The Marvella meetings aren't just for exchanging war stories; they're a time for celebrating any and all victories. Ezzie finally being able to sleep without a light on. Or Margie finally getting angry, picking up a cup and throwing it against a door. It felt so good, she picked up another, and that felt even better. By the time she was through, she'd gone through a half-dozen cups.
Their initial awkwardness is hard to imagine now that these women's lives have become so intertwined.
"Remember those first sessions?" Vivian said. "Margie kept scooting her chair back into the wall. Ha! Remember that? We'd start talking about sex or something, and she'd just have that chair pushed all the way back into the corner."
Looking back, they see themselves as Vivian, the logical one; Ezzie, the angry one; and Margie, the kind one — all parts of a person, but all incomplete. Now, sometimes it's Margie's turn to be the logical one or Ezzie's to be kind. Now, they see themselves as whole.
"When you guys started finishing my sentences for me, that's when I knew you really understood," Vivian told her friends.

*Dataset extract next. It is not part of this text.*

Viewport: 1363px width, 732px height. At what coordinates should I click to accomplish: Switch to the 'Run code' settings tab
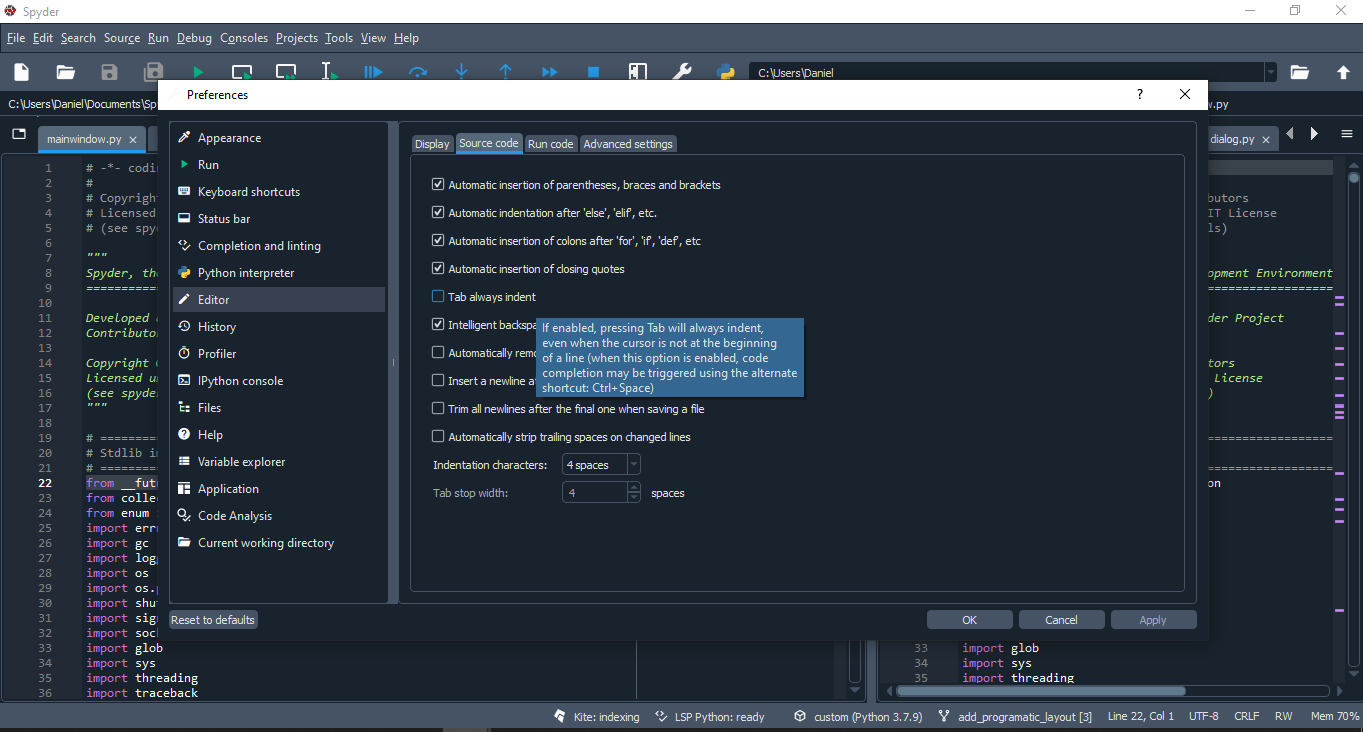point(550,143)
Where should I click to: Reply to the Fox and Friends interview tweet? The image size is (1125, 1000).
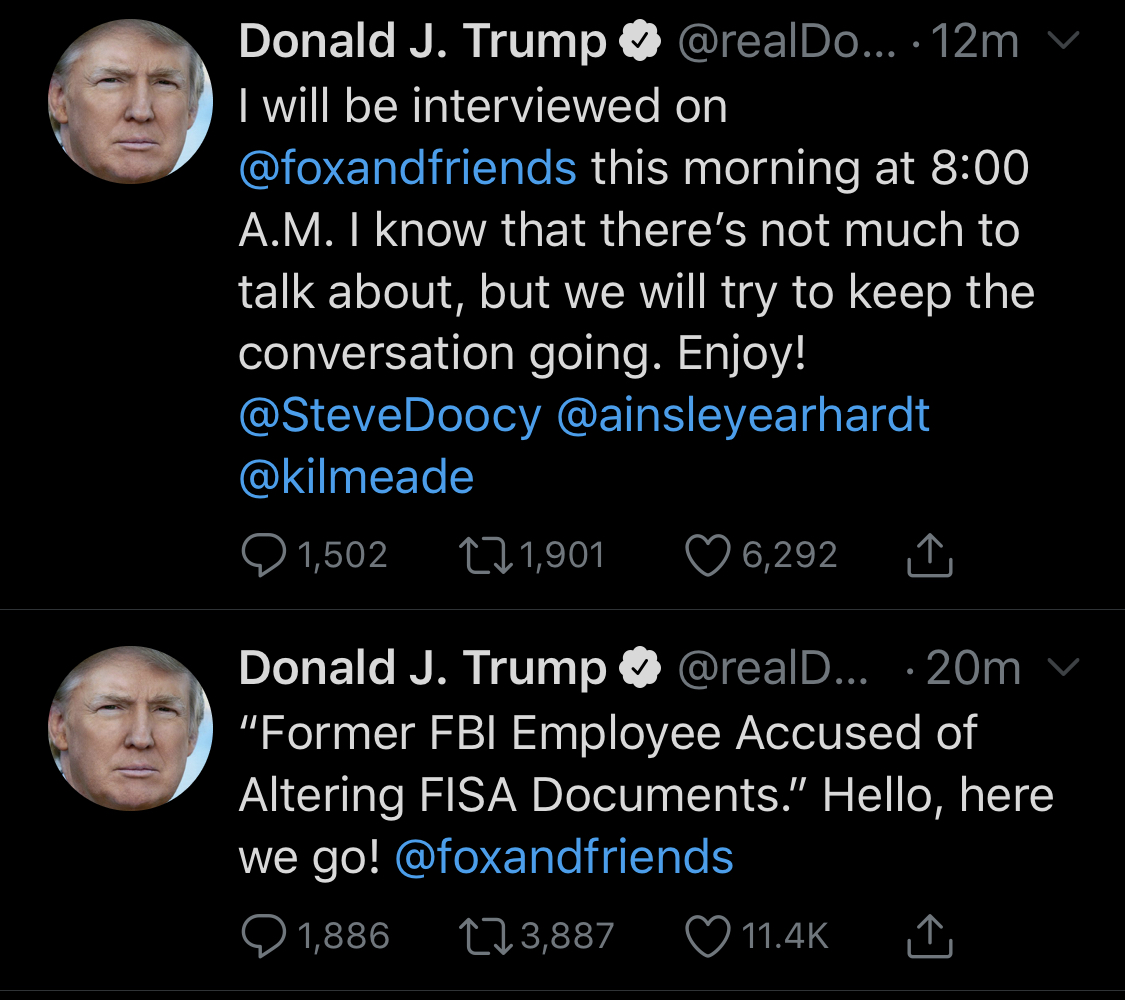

In honor of their friendship, the three women bought a Town Square brick together immortalizing "The Marvella Sisters." They've adopted as their official Marvella mascot a ceramic statue of three "cow-yotes," heads together, howling at the moon, lips and hooves painted bright red.

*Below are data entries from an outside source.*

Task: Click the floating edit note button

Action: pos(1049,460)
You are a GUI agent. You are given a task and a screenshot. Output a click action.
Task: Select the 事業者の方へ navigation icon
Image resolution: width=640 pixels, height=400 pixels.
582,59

Their meetings have expanded to include birthdays and holidays and any other excuse to spend time together. They've been photographed sitting on Santa's knee. They've toasted in the New Year with sparkling cider. And at Passover, Ezzie invited the other two over for a feast, then surprised them with Easter baskets of goodies on her doorstep.
They've gotten seriously into slumber parties, including one at Margie's where they stayed up until 2 in the morning eating junk food and watching "The Attack of the Killer Tomatoes."
At times, it's like they're girls again, tapping into those childhoods that were cut short. And sometimes, Vivian said, they get the urge to do "something really stupid." Like sing the theme song to "Peter Pan" in public places. Or have a dinner party without utensils — a spaghetti dinner party.
They've learned to use black humor to keep from feeling crazy. Like the time they ceremoniously ripped up an old photograph of Uncle George with his horse, and Vivian rearranged the pieces so that the horse was eating Uncle George's head. They joke about publishing The Perpetrator Gazette, a supermarket tabloid with headlines like "Seven-Year-Old Rapes Defenseless Grown Man!" and reviews of such films as "Honey, I Screwed the Kids."
A year ago, there was no way they could have made light of any of this. Now, when things get too heavy, they find ways of making themselves laugh. They've been known to toss back their heads and howl, just like the "cow- yotes."
"I don't know if I'd have my sanity if we didn't meet every week," Vivian said.